We moved to a livery yard close to us, the yard was on a mans land, lets call him G.
G rented the yard to a woman named S.
S told us it was £60/month livery without a stable, everything was going well, a few problems with S but we put them aside and ignored them.
G also had many problems with S, but S told us that G was just moody and not listening.
Recently G has been checking the fields, he has noticed that S is not watering her 11 horses she keeps on the yard, he keeps checking for days to see whether they get filled, but they don't. S also has a horse that is about 17hh and jumps from fence to fence into other fields, which would be ok if he did not take the fences down with him.
G has said to S many months ago that if they did not move this horse else where, then S and all her horses would be off.
6 months later the horse is still there, and G has had enough and considers kicking them off after christmas.
During the time we have been there we had bought a lorry and kept it in G's area where he allows big vehicles to be parked for a small fee each month, we contact S about keeping the lorry there and she said to put this money in with the livery and they will pass it onto G.
Now the livery money was due yesterday and as my step-dad has pneumonia (sp?) the business we own has gone downhill rapidly and we simply could not afford to pay the livery yesterday, so we contacted S and said we can pay it this friday for definate as money comes in then, and S said she would contact G to see what he thinks.
Hours later my mum was called by G he was ranting down the phone that we had one months notice we were to pay the livery this friday and then leave, shouting at us. My mum simply couldn't handle him ranting down the phone so went to see him.
As she got there she saw S crying as G was shouting at her too, my mum took him away and spoke to him away from everyone else, he soon calmed down and said just pay the livery on friday and we will forget everything, my mum said thankyou we will give you the lorry money too, and he says i havnt noticed your lorry, and my mum says yes we have had one there for ages, S was meant to be paying you the money, turns out S has not been paying out the money for our lorry even though we give it to her to pay to G!
Also turns out even though she has 11 horses on the property she only pays livery for 2 and the livery we give her also pays for her other 9!
G flips and says thats it S is off by the 1st march, and after that he will not rent it out, he himself will collect livery and manage the yard, and he will choose who will stay and go out of the rest of us liveries.
Everyone goes home and my mum gets a call of S and S rants on about how unreasonable he is and how they are leaving ASAP.
But then my mum also gets a call of a fellow livery (who we are a lot closer with than S) who has been recently talking to G about S running the yard, and we get a totally different story about how G is actually a very nice man, he has just lost his rag with S, and how that once she has gone the yard will be run smoothly.
I really dont want to leave as it is such a nice yard, but im not sure whether G is a nice man, do you think he is being reasonable about S and that once she has gone the yard will be a lot better, or that G is being unreasonable and we should leave ASAP?
ETS: Sorry its so long and confusing, I hope you can make sense of it!
 
I don't think I understand...

S must be watering her horses otherwise after 6 months without water, they would all be dead. If she really isn't giving them water then this is a case for someone like WHW.
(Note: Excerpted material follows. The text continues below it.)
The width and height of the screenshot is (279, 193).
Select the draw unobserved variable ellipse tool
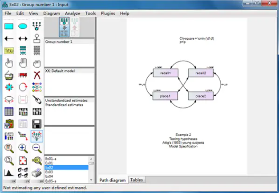pos(23,26)
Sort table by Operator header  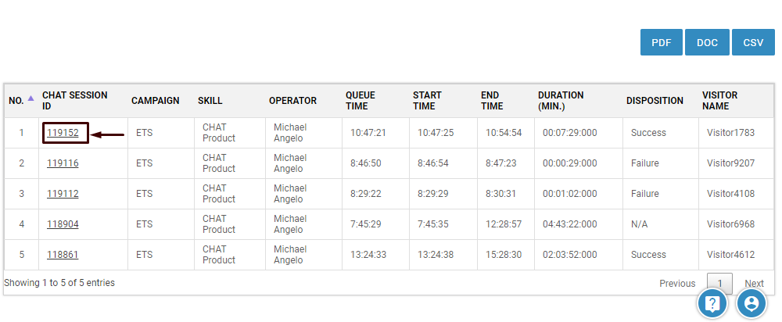coord(292,101)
S is your YM, yes (ie, you are renting from her?)? If so then surely your agreement is with her and not G? It seems to be there are too many people involved so I think you need to decide who you rent your stables/grazing from and arrange to pay them the livery. If you are paying it to S then it is up to her what she does with it. If you are going to pay it directly to G then don't involve S at all.

It all seems very complicated and I think I would move just to get some peace and quiet somewhere else!!
 
It's very complicated.

In a nutshell S rents the yard from G and you pay S and she pays G.

So if S is causing problems to G and he asks her to leave. You will deal with G direct.

Sounds ok to me. I wouldn't leave in a hurry - S isn't going til 1 March - so things could change by then anyway, and you should give G a chance - it's his property after all so he may well run it very well.

Can't comment from this whether G is a nice man or not. I think S has just peed him off once too many times.
 
I'd give the farmer G the chance to change things, it sounds as though S has been taking the mick and deserves all she gets.

Our livery yard is run by a farmer and he is fair and totally looks after the place, but will take no nonsense and anyone who messes up get their notice - hence we have a great yead. It sounds as though yours could well end up the same.
 
I don't understand either.

Your contract is with S. S's contract is with G.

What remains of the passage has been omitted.